三日目
今日は午前中のうちに義務論文読みを消化。
教科書の通読も並行して行っているため、要点を押さえて早く読み切りたい。
今日の目標は読者にわかりやすく(いないと思うけど)
タイトル
SMDI: An Index for Measuring Subgingival Microbial Dysbiosis
研究内容
歯肉縁下の細菌叢解析は革命的であったが、その結果は多様性の指数で表され、大規模な微生物プロファイルであり、さらに属及び種の長い羅列のリストで出されていたため、臨床的な応用には限度があった。
本研究では機械学習(ランダムフォレスト)を用い、細菌叢解析を直感的で、臨床に応用できるようなSMDIという指標を作成した。
ポケットは深いが静止状態である、もしくは少しのプラークでも劇的に反応する人がいることから、同じ深さのポケットでもSMDIのレベルを見ることでその歯周病のリスクを見ることができる。
SMDIの算出方法は
SMDI = mean CLR abundance of dysbiotic DS/DG – mean CLR abundance of normobiotic DS/DG.

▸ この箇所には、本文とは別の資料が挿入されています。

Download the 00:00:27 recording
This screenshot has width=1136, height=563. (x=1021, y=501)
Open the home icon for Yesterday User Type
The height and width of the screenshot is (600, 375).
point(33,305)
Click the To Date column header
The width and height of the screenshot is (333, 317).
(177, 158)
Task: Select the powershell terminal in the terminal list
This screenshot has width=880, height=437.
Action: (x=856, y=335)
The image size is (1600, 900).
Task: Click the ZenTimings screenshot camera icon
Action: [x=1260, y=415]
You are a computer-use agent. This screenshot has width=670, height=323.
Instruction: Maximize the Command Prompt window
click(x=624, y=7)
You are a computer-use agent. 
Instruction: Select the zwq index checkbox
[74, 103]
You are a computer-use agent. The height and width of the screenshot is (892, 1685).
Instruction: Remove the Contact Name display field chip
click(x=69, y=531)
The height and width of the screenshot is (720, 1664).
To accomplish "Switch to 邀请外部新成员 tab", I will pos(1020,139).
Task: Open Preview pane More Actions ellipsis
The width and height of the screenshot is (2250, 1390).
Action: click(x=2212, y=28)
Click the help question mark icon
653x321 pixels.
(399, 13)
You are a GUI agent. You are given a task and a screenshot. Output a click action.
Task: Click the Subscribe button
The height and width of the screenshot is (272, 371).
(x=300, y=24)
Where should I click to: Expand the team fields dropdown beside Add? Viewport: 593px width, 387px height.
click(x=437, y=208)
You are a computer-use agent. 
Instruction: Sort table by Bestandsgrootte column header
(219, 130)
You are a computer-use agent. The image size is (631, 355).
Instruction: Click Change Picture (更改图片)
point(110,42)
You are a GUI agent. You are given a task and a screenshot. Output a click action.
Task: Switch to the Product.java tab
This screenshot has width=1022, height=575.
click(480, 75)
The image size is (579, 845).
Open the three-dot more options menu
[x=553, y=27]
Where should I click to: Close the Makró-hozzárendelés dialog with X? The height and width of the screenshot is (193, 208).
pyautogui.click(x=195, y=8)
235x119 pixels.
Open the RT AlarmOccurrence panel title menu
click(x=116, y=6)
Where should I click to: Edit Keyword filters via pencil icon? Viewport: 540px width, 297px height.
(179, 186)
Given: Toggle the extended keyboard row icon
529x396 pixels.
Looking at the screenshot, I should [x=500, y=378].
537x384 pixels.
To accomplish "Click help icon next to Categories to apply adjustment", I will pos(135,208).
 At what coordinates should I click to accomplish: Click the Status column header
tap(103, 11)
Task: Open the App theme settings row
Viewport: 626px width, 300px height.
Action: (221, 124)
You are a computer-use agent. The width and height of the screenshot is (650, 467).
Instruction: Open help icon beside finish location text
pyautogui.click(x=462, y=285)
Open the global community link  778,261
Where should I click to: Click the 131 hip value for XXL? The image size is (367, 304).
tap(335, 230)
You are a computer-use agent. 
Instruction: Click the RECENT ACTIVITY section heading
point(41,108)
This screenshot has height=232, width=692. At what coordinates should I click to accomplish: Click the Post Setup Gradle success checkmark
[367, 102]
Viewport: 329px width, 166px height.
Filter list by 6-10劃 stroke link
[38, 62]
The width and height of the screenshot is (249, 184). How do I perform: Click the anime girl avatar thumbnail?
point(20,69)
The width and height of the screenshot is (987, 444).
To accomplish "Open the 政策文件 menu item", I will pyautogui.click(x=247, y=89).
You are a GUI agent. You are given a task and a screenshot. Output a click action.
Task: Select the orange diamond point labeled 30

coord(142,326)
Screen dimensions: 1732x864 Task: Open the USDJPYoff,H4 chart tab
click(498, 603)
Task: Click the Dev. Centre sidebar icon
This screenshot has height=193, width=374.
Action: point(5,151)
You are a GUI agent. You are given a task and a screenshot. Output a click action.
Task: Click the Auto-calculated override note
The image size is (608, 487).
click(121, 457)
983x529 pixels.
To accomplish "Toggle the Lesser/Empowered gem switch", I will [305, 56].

つまり今回の研究において、ジニ係数が高い菌種と判明したものをセレクトし、それらのCLRを平均したものた足し引きする。
新規性・進捗性
以前から似たような研究はあったが、その研究はディスバイオーシス率に含まれる属の選択に正式な統計解析を行っておらず、データは近年推奨されているような正規化をしておらず更には診断の正確性の検証に欠けていた。
この研究では過去の6つの研究よりデータを取得し、有心対数比変換を行い、ランダムフォレストによりDS及びDGを決定し、SMDIを作成、その正確性を検証した。
気になったこと
組成データの対数変換にはわかりやすいものとして
相加対数比変換(additive log-ratio transformation: alr)と
有心対数比変換(centered log-ratio transformation: clr)の二つがある
参照
今回使用しているのはCLRの方だがなぜそちらを選んだのか、それがいいのかどうか、全くわからない。
ジニ係数とは。。。
全くわからないのでWikipediaからの引用です。
つまり次に係数が大きければ格差が大きいという評価=健康・歯周病のどちらか一方で優勢である
という理解でいいと思う。
結局実際に応用する際はどう使用するのか?
Fretibacterium, Treponema, and Actinomycesこの3属のみ検出するのか?